As a fund selector, Ngan thinks clients should be looking at more defensive investment tools as market uncertainty becomes more pronounced.
She is currently searching for uncorrelated returns and strategies/managers “who can play markets when they go into reverse”. One of the key differentiators, she believes, will be those managers harnessing big data for the benefit of their portfolios.
“People are trying to look at investing in a more systematic way, utilising quantitative aspects within discretionary portfolios. It’s something I am keeping my eyes on, to see if it will be a very big trend here in Asia. Certainly, in Europe, I understand people are further down the road in terms of embracing these ideas.”

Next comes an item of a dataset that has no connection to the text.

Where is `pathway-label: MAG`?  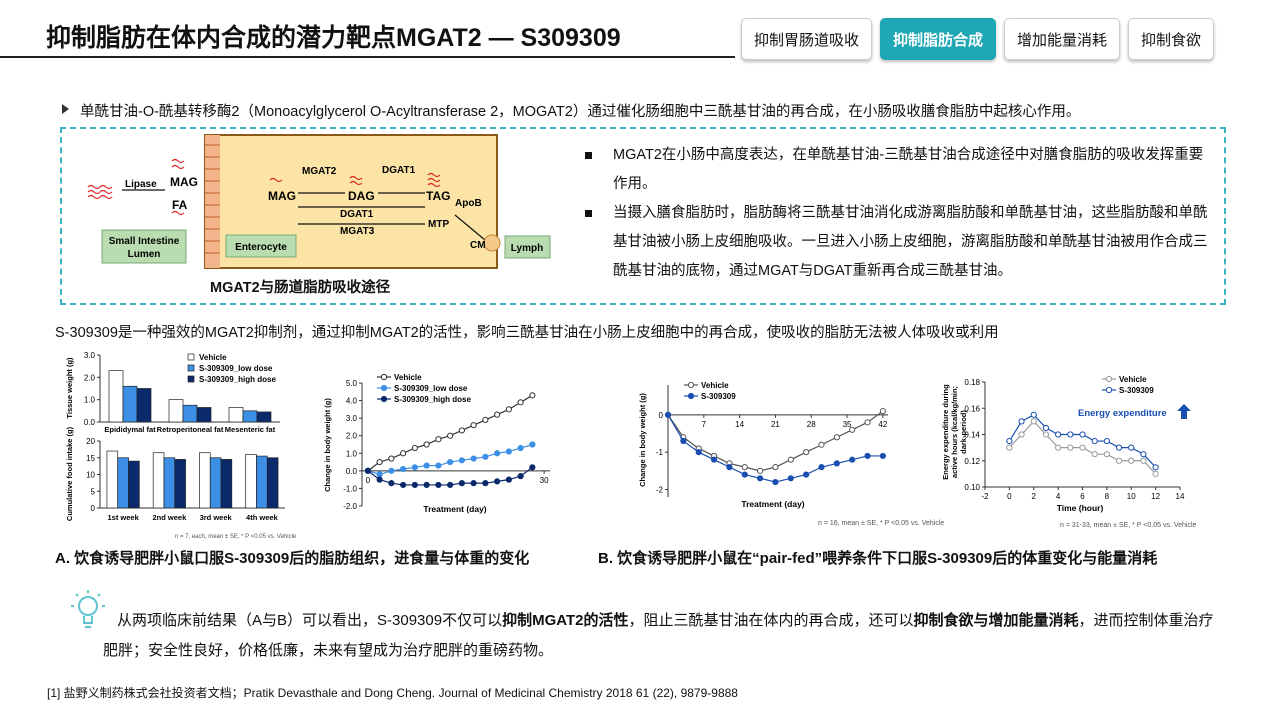 pathway-label: MAG is located at coordinates (282, 196).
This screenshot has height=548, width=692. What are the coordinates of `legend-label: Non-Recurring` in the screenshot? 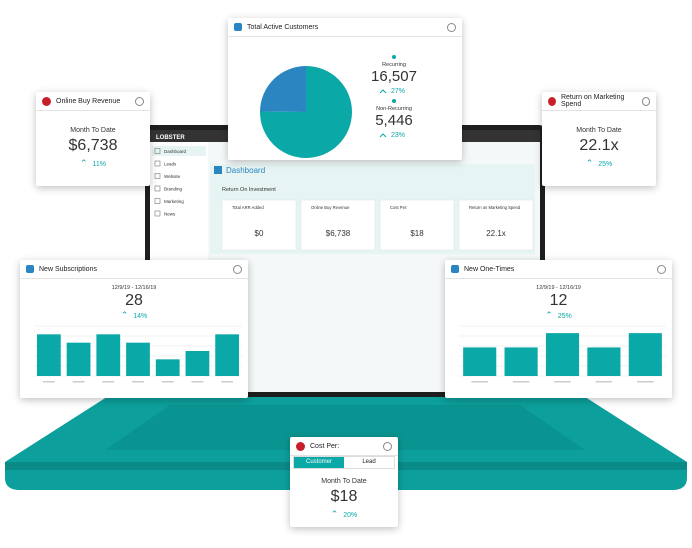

Disruption is already a part of our everyday lives, she observes, and big data has the potential to provide fund managers with the inside track on developing financial and consumer trends.
“Fund managers, especially those who are sector specialists, will find it a lot more useful. We want to find managers who are getting their analysts to deepen their knowledge, even in a sector like semiconductors.
“You would probably think why would anyone want to touch a boring sector like that,” said Ngan. “But someone who is a specialist in semiconductors and has grown up and seen how that industry has evolved and changed – and how it is being disrupted today – maybe they can see where that next new trend is coming from.”
Big data is one of the key areas Ngan talks about with asset managers. “I throw that question at them; how important is big data and do you embrace it in your stock analysis process? How are your senior analysts embracing it? I just want to get a feel for the reality of this. “We see a lot of anecdotal data about how money is flowing in and managers are raising money to exploit the opportunity. I see a lot of new funds potentially coming to market trying to use big data, to access information and allow for the creation of alpha.”
However, Ngan believes that fund selectors in the region are uncomfortable with quant strategies. “I find not many people understand quant, even for fund selectors like myself. We need to really sit down and go through quite a detailed conversation with the asset manager to really understand what is the program, what are the variables, how did they write and evolve their model over time.”
The reason quant strategies have not taken off in Asia is because of that complexity, she said. It will take time for the market to evolve. “We are living in an environment where conceptually all these new trends and ideas, like smart beta, need to be scrutinised and given time to show their worth, or for them to be shown as just a fad.”